#高安動脈炎闘病記 3

3.耳ヲ貸スベキ

職場に行き、パートさんに留守を頼む。
心配されながらも、僕がこの日をどれだけ楽しみにしていたかは1番近くで観ていたパートさんたちもよく知っていた。あたたかく送り出してくれた。

さあ、久々の一人旅だ。出張でもない自分で決めたプライベート旅。随分と久しぶりだ。
一旦全てを忘れて楽しもう、と福岡空港から飛行機で東京へ向かった。
飛行機は予定時間より30分ほど遅れて羽田空港に到着。急ごうとする心と裏腹にパンパンに詰まったキャリーバッグとパソコンの入ったリュック、そして思うように動かない身体が邪魔をする。
ホテルとのアクセスを考えると、一度日本橋まで行って荷物をロッカーに入れ、そこから武道館へ移動がベストだと思った。
田舎者の割には公共交通機関での移動には自信がある。いや、あった、のだが
使い慣れない駅と思うようにいかない身体、インバウンド客のような大荷物にはいささか苦労した。
とはいえライブは始まっている。この時点で体力的もきつい。地上に上がり、タクシーに飛び乗り日本武道館へと向かった。

不安な心と整わない息に焦りを覚えつつ、タクシーは日本武道館まで僕を連れて行ってくれた。

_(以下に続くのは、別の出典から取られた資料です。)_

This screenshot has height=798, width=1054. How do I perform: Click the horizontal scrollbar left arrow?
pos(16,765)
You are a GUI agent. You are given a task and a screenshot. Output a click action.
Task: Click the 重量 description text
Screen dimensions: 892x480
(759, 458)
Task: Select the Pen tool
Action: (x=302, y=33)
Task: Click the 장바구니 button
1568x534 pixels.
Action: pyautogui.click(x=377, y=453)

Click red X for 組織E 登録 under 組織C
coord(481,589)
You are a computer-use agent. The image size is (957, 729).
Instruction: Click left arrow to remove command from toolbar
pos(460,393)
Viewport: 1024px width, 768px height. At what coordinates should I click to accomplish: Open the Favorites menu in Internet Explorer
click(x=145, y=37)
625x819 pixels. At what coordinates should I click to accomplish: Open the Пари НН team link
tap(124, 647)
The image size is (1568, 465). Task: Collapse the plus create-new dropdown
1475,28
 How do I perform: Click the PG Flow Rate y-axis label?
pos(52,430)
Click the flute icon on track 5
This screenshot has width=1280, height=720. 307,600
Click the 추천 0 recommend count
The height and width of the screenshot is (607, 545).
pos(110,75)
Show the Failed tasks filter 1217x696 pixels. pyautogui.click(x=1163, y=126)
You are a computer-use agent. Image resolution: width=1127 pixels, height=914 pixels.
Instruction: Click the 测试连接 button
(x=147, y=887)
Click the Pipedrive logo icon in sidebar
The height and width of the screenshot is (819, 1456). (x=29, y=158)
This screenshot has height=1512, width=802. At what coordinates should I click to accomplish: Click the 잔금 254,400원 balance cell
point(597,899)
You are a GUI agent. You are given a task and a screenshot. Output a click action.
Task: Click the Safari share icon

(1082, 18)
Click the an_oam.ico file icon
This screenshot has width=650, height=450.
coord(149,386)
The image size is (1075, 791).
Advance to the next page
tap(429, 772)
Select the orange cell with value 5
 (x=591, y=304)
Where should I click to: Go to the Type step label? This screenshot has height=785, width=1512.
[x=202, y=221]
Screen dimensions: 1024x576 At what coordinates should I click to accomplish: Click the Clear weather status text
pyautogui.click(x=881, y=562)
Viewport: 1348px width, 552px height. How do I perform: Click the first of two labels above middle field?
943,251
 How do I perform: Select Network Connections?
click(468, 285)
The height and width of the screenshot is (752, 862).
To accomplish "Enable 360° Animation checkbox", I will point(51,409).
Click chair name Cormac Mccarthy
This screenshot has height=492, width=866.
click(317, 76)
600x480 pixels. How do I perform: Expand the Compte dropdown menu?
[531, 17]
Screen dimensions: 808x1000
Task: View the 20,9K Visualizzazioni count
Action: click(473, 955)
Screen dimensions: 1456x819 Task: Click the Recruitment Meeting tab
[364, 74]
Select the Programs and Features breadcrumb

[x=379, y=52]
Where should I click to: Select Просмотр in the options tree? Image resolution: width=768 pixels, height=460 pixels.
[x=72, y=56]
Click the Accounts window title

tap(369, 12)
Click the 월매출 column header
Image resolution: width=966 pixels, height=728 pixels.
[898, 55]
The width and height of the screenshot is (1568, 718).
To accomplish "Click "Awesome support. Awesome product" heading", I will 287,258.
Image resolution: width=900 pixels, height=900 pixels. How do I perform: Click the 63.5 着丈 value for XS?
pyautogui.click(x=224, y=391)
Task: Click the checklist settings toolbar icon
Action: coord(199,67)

お礼を告げ、武道館へ入り席へと向かう。
前日になんとか取れたチケットとはいえ、超満員の館内、当然席は1番後ろの方....ということは、客席の階段を相当上らないといけないということだ。
チケットの番号と席を見比べながら、瞳を潤ませてステージを眺める親友の立ち姿が目に入る。
息絶え絶え隣の席に着いた僕は、ごめん、と口にしてベンチに腰を落とした。

耳ヲ貸スベキ 耳ヲ貸スベキ
これからはじめる最後の奇跡

ステージ上ではRHYMESTERが名曲「耳ヲ貸スベキ」をパフォーマンスしていた。
親友はやべえ!最高だよと、熱を込めて僕に声をかけた。初めて出会った時の少年の顔で。
朝から一日中広がっていた口の中の苦味が、一気になくなった気がした。